• WORK TASK
Although the entries contain pictures, copy only their text, exactly as written.

• SOURCE RECORDS
# # # # # # #
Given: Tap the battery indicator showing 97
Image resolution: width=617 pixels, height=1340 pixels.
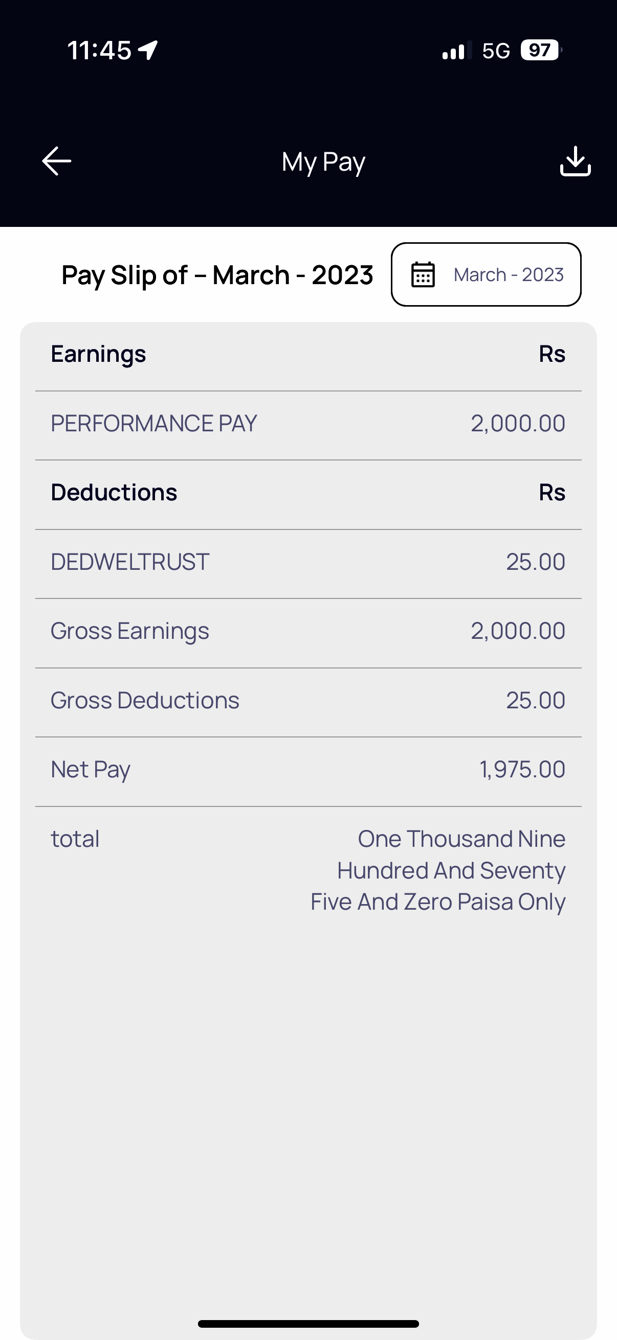Looking at the screenshot, I should [x=541, y=50].
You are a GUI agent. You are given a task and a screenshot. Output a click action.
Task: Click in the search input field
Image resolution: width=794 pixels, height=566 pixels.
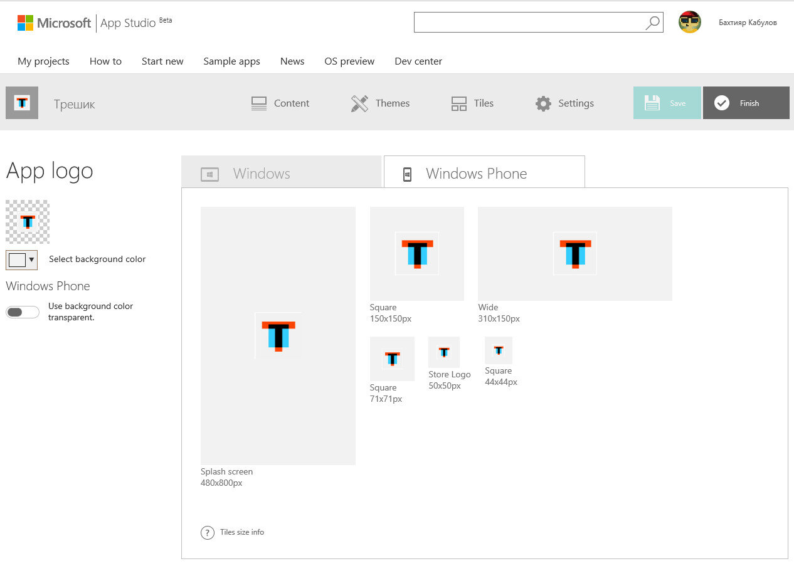(x=528, y=23)
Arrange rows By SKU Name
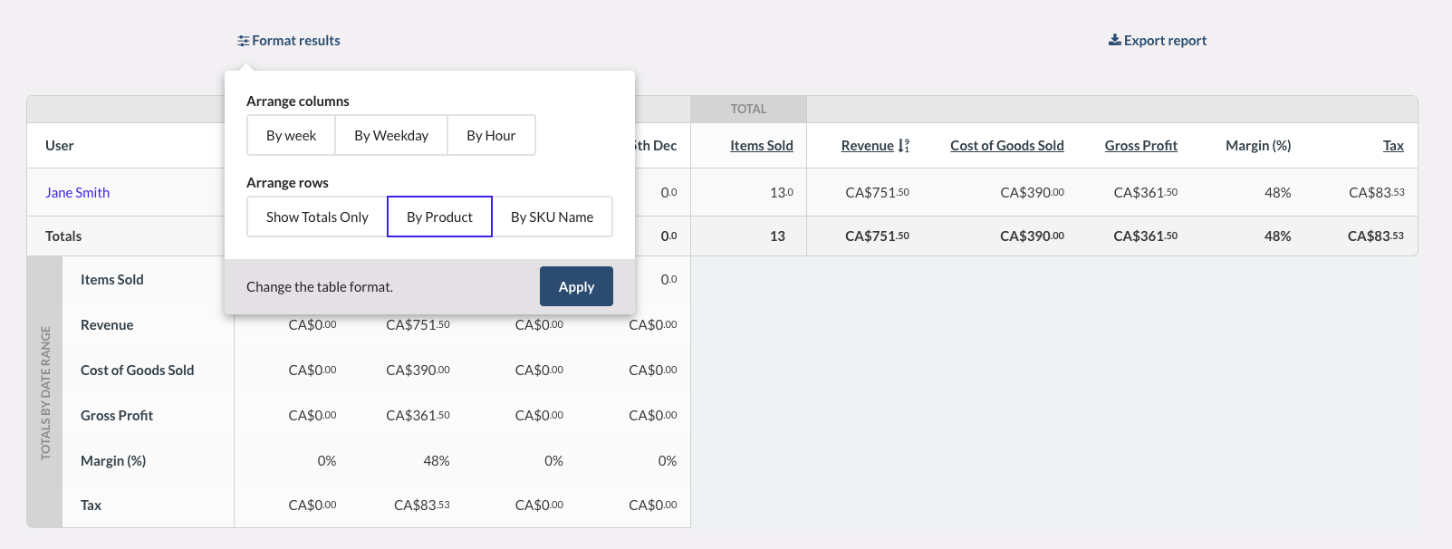Screen dimensions: 1452x549 pos(552,217)
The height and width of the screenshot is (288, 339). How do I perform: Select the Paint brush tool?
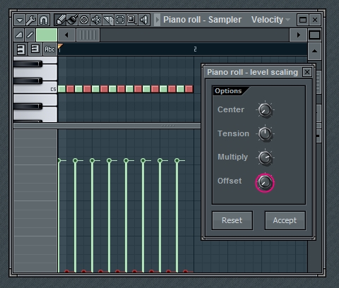pyautogui.click(x=72, y=20)
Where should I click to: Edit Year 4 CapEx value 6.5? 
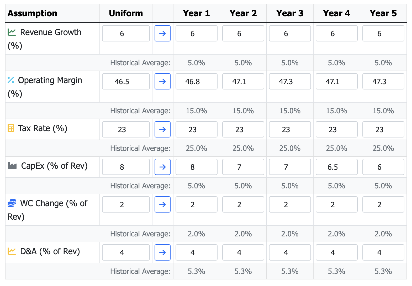point(337,167)
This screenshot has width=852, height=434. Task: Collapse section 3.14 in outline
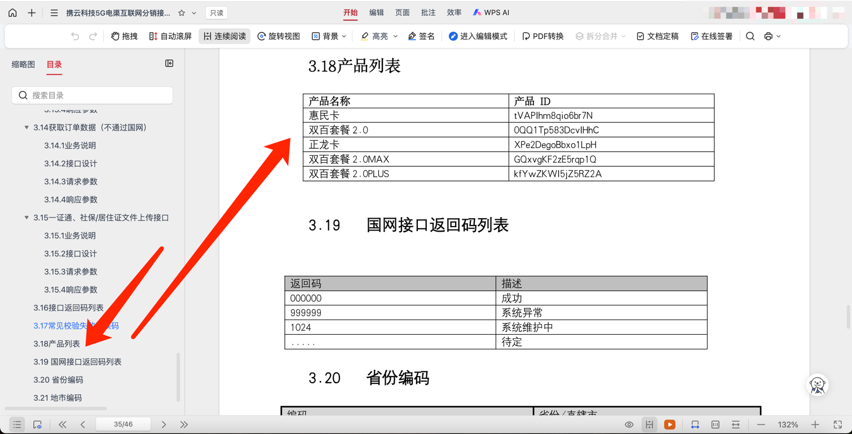[x=27, y=127]
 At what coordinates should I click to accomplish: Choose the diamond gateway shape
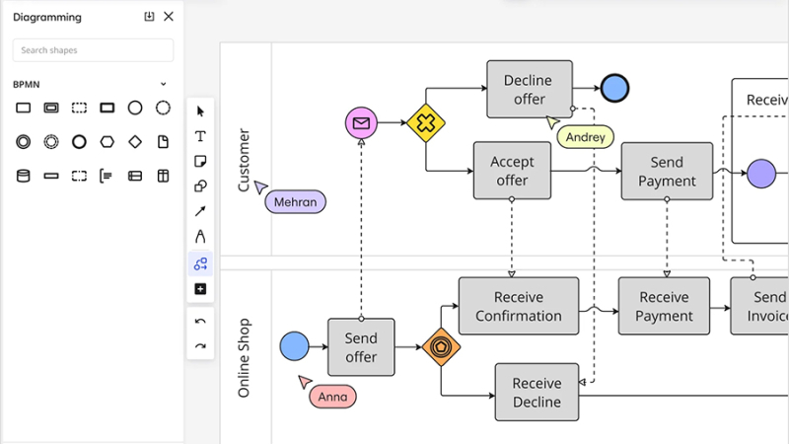coord(135,141)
# # # # # # #
• ANSWER AREA
Given: Tap the battery indicator showing 97
Image resolution: width=617 pixels, height=1340 pixels.
Looking at the screenshot, I should [x=541, y=50].
You are a GUI agent. You are given a task and a screenshot. Output a click action.
Task: Click in the search input field
Image resolution: width=794 pixels, height=566 pixels.
(x=528, y=23)
Arrange rows By SKU Name
Screen dimensions: 1452x549 pos(552,217)
The height and width of the screenshot is (288, 339). How do I perform: Select the Paint brush tool?
pyautogui.click(x=72, y=20)
Where should I click to: Edit Year 4 CapEx value 6.5? 
point(337,167)
This screenshot has width=852, height=434. Task: Collapse section 3.14 in outline
[x=27, y=127]
 At what coordinates should I click to accomplish: Choose the diamond gateway shape
coord(135,141)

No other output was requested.